Namun, tidak semua orang Papua mendukung proses tersebut karena mereka kurang
percaya kepada pemerintah Indonesia, beberapa lebih percaya bahwa pendekatan
secara langsunglah yang dibutuhkan yaitu melalui referendum mengenai status
masa depan politik wilayah tersebut.
Meskipun ada tuntutan gigih untuk dialog politik, pendekatan keamanan terus menjadi cara dominan Pemerintah dalam menangani persoalan di Papua Barat. Operasi militer dan pendekatan tangan-besi dalam bidang keamanan menimbulkan ancaman serius terhadap hak asasi manusia dan kehidupan masyarakat Papua. Sebuah budaya kekerasan telah dikembangkan terkait dengan keyakinan aparat keamanan bahwa aktivitas politik serta advokasi untuk hak-hak orang Papua adalah selalu berhubungan dengan agenda separatis dan harus dihadapi dengan tindakan yang keras.
Praktek kekerasan dan represif dari pasukan militer dan polisi tersebut
termasuk: intimidasi, taktik teror, penangkapan dan penahanan sewenang-wenang,
interogasi yang dilakukan tanpa kehadiran pengacara dan ditolaknya akses untuk
dikunjungi anggota keluarga, penyiksaan, penganiayaan dan pengabaian pemberian
perawatan kesehatan selama dalam tahanan; penembakan misterius, penghilangan
paksa, dan pembunuhan kilat.
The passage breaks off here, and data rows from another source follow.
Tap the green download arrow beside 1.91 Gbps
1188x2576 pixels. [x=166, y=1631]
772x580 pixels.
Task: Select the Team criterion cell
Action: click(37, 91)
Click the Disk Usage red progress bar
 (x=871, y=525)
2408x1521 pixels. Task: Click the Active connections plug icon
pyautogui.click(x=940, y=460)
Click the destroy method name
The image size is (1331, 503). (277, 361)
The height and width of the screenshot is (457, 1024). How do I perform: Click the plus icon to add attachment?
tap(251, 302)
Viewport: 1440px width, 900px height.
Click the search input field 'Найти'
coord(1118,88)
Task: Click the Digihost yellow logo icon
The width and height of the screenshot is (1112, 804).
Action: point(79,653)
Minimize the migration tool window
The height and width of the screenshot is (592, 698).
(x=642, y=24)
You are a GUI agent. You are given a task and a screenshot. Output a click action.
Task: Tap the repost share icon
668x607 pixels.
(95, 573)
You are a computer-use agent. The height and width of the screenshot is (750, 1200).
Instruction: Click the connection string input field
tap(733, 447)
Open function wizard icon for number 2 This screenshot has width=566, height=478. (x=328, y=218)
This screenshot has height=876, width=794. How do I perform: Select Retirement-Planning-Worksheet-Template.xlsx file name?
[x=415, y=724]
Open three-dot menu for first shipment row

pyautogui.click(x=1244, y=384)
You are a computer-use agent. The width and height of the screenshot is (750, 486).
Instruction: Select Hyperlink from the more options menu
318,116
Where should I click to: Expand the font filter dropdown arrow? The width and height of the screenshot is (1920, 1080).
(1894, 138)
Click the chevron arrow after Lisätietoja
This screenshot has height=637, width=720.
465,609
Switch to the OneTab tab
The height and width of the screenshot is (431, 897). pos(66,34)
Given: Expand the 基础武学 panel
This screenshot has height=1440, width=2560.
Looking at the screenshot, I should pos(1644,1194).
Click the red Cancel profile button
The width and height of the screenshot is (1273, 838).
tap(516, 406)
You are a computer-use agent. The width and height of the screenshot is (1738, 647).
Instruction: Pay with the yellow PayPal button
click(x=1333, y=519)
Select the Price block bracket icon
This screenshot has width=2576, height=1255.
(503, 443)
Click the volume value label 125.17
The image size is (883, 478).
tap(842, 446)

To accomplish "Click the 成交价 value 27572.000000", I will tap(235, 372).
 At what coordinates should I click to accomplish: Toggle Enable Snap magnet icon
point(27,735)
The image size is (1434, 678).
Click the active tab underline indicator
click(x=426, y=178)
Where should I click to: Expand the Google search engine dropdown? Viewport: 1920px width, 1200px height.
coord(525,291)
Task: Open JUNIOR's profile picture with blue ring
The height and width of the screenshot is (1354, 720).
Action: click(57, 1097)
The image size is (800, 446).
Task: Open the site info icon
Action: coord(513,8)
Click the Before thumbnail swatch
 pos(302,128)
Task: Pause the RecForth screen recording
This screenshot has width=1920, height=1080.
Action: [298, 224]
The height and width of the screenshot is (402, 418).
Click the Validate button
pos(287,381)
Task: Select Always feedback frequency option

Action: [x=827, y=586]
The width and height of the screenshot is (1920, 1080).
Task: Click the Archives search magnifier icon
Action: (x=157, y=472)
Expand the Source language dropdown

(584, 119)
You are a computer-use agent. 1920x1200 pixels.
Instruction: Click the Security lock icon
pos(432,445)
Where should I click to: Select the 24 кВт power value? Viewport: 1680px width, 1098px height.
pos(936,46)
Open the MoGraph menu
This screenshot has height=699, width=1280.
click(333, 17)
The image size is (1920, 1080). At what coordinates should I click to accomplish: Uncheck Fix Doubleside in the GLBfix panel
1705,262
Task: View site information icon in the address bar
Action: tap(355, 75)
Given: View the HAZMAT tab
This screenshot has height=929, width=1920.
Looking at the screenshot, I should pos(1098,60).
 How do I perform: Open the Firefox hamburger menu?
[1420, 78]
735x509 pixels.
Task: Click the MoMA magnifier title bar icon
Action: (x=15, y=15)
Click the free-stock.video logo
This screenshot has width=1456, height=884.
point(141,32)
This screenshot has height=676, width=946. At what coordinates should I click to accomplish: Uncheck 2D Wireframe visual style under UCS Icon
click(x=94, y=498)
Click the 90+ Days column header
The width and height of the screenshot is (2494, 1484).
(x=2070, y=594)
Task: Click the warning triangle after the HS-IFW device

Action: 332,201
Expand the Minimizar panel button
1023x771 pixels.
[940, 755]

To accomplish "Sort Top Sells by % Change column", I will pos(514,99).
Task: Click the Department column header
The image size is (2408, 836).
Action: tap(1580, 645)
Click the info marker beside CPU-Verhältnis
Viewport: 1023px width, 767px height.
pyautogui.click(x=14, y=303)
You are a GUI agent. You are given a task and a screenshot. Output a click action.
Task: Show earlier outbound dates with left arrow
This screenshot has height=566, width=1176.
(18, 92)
Para pembela HAM sangat rentan terhadap tindakan
kekerasan.
Pada bulan Oktober 2011, tiga orang tewas dalam tindakan pembubaran
dengan kekerasan terhadap Kongres Ketiga Rakyat Papua oleh pasukan keamanan di
ibukota Jayapura. Kongres diselenggarakan oleh para pemimpin adat Papua bersama
faksi-faksi politik untuk membahas hak-hak dasar mereka dan berakhir dengan
pernyataan bahwa Papua Barat telah merdeka sejak tahun 1961. Lima pemimpin
Papua dibawa ke pengadilan dan dinyatakan bersalah atas tindakan pengkhianatan
terhadap Negara (makar).
Sementara para orang Papua sering dihukum berat untuk kegiatan politik
damai, sebaliknya para petugas pasukan keamanan yang terlibat dalam pelanggaran
hak asasi manusia yang keji selalu lolos dari hukuman atau diberi hukuman
ringan yang tidak masuk akal. Pada bulan Januari 2011, tiga anggota tentara
dijatuhi hukuman antara delapan dan sepuluh bulan penjara untuk pelanggaran
prosedural ‘tidak mematuhi perintah’ karena keterlibatan mereka dalam
penyiksaan brutal terhadap dua orang laki-laki Papua pada Mei 2010.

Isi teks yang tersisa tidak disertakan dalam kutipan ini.